[Stated goal] Copy every row from the line containing "Click the Discord" down to the line containing "Action: (x=105, y=92)", both included, without changing anything.

** begin Dataset excerpts **

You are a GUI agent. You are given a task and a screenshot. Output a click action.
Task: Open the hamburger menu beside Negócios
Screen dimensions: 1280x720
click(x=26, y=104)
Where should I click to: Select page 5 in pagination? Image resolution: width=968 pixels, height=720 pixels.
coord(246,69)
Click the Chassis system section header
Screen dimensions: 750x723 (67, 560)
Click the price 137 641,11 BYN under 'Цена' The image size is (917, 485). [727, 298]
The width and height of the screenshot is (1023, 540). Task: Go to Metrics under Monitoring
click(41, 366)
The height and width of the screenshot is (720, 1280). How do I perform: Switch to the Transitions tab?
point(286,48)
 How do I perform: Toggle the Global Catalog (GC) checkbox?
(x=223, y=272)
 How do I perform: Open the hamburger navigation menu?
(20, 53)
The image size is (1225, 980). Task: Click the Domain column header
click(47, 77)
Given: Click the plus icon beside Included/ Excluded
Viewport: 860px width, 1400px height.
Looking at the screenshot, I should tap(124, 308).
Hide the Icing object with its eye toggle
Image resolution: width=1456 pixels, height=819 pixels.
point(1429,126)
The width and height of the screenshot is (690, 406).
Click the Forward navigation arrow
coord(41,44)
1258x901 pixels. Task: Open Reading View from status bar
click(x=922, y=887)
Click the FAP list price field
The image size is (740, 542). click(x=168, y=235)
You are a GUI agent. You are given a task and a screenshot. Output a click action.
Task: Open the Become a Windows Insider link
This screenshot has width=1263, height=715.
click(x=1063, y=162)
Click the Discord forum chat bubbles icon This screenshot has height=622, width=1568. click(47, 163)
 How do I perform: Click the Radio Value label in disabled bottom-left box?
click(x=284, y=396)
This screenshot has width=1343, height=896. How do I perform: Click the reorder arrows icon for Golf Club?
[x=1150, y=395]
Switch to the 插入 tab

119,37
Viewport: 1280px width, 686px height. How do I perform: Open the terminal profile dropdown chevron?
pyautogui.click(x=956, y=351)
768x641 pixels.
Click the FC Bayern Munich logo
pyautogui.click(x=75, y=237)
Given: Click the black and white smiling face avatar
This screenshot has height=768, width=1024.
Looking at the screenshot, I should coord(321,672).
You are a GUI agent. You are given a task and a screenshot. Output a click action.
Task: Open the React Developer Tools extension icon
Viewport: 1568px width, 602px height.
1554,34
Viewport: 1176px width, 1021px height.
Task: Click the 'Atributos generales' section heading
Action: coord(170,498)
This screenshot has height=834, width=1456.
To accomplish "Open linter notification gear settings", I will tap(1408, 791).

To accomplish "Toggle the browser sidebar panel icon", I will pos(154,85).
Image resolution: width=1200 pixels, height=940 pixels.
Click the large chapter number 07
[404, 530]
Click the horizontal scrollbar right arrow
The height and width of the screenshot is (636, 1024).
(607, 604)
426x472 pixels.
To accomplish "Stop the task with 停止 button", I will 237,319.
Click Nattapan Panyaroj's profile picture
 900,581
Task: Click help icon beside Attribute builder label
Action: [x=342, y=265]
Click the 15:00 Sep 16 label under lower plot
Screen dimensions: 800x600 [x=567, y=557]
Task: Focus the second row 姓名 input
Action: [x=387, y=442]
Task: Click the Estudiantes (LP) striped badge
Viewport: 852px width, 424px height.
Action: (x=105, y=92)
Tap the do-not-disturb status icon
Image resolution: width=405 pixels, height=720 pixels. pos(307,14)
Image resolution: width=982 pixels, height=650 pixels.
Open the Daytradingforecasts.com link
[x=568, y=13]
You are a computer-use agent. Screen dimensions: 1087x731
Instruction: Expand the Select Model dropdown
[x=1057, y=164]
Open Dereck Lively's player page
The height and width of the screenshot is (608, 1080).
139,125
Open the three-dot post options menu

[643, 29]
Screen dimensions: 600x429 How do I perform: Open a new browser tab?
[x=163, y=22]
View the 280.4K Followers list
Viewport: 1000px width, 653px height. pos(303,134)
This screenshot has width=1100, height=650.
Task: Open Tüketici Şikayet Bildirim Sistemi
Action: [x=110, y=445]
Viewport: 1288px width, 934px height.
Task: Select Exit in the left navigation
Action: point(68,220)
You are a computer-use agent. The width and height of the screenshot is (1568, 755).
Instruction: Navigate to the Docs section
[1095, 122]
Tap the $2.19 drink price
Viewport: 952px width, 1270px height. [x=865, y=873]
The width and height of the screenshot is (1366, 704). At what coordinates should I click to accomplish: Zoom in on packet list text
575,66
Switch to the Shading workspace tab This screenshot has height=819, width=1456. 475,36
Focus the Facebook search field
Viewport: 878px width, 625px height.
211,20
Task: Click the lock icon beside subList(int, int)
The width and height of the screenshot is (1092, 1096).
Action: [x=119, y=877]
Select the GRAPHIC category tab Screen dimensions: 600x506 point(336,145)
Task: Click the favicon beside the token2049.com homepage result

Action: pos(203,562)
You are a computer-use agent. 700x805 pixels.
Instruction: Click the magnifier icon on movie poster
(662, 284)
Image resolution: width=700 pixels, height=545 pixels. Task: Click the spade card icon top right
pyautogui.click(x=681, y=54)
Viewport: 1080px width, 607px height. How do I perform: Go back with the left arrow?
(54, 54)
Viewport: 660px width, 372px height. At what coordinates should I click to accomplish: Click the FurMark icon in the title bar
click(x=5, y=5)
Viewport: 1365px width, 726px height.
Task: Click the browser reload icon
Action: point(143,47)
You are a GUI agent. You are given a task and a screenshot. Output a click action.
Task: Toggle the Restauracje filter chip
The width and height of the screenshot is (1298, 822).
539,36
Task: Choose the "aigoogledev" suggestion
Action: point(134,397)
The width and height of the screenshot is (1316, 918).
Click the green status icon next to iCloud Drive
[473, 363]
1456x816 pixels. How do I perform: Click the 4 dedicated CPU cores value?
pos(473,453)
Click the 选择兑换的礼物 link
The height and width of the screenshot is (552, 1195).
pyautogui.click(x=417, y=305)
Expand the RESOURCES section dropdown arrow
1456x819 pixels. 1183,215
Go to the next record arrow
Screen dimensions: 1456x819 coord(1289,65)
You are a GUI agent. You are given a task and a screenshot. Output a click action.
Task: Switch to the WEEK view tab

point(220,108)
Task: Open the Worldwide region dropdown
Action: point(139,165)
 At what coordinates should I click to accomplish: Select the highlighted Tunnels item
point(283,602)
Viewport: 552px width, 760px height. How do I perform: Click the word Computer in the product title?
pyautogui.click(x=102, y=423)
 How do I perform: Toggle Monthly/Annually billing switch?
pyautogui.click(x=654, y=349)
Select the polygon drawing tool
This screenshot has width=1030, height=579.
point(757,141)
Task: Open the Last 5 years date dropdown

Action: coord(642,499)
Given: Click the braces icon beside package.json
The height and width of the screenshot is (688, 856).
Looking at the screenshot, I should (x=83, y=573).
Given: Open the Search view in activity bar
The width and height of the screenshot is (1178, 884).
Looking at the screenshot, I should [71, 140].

** end Dataset excerpts **

[Expected answer]
Click the Discord forum chat bubbles icon This screenshot has height=622, width=1568. click(47, 163)
 How do I perform: Click the Radio Value label in disabled bottom-left box?
click(x=284, y=396)
This screenshot has width=1343, height=896. How do I perform: Click the reorder arrows icon for Golf Club?
[x=1150, y=395]
Switch to the 插入 tab

119,37
Viewport: 1280px width, 686px height. How do I perform: Open the terminal profile dropdown chevron?
pyautogui.click(x=956, y=351)
768x641 pixels.
Click the FC Bayern Munich logo
pyautogui.click(x=75, y=237)
Given: Click the black and white smiling face avatar
This screenshot has height=768, width=1024.
Looking at the screenshot, I should coord(321,672).
You are a GUI agent. You are given a task and a screenshot. Output a click action.
Task: Open the React Developer Tools extension icon
Viewport: 1568px width, 602px height.
1554,34
Viewport: 1176px width, 1021px height.
Task: Click the 'Atributos generales' section heading
Action: coord(170,498)
This screenshot has height=834, width=1456.
To accomplish "Open linter notification gear settings", I will tap(1408, 791).

To accomplish "Toggle the browser sidebar panel icon", I will pos(154,85).
Image resolution: width=1200 pixels, height=940 pixels.
Click the large chapter number 07
[404, 530]
Click the horizontal scrollbar right arrow
The height and width of the screenshot is (636, 1024).
(607, 604)
426x472 pixels.
To accomplish "Stop the task with 停止 button", I will 237,319.
Click Nattapan Panyaroj's profile picture
 900,581
Task: Click help icon beside Attribute builder label
Action: [x=342, y=265]
Click the 15:00 Sep 16 label under lower plot
Screen dimensions: 800x600 [x=567, y=557]
Task: Focus the second row 姓名 input
Action: [x=387, y=442]
Task: Click the Estudiantes (LP) striped badge
Viewport: 852px width, 424px height.
Action: (x=105, y=92)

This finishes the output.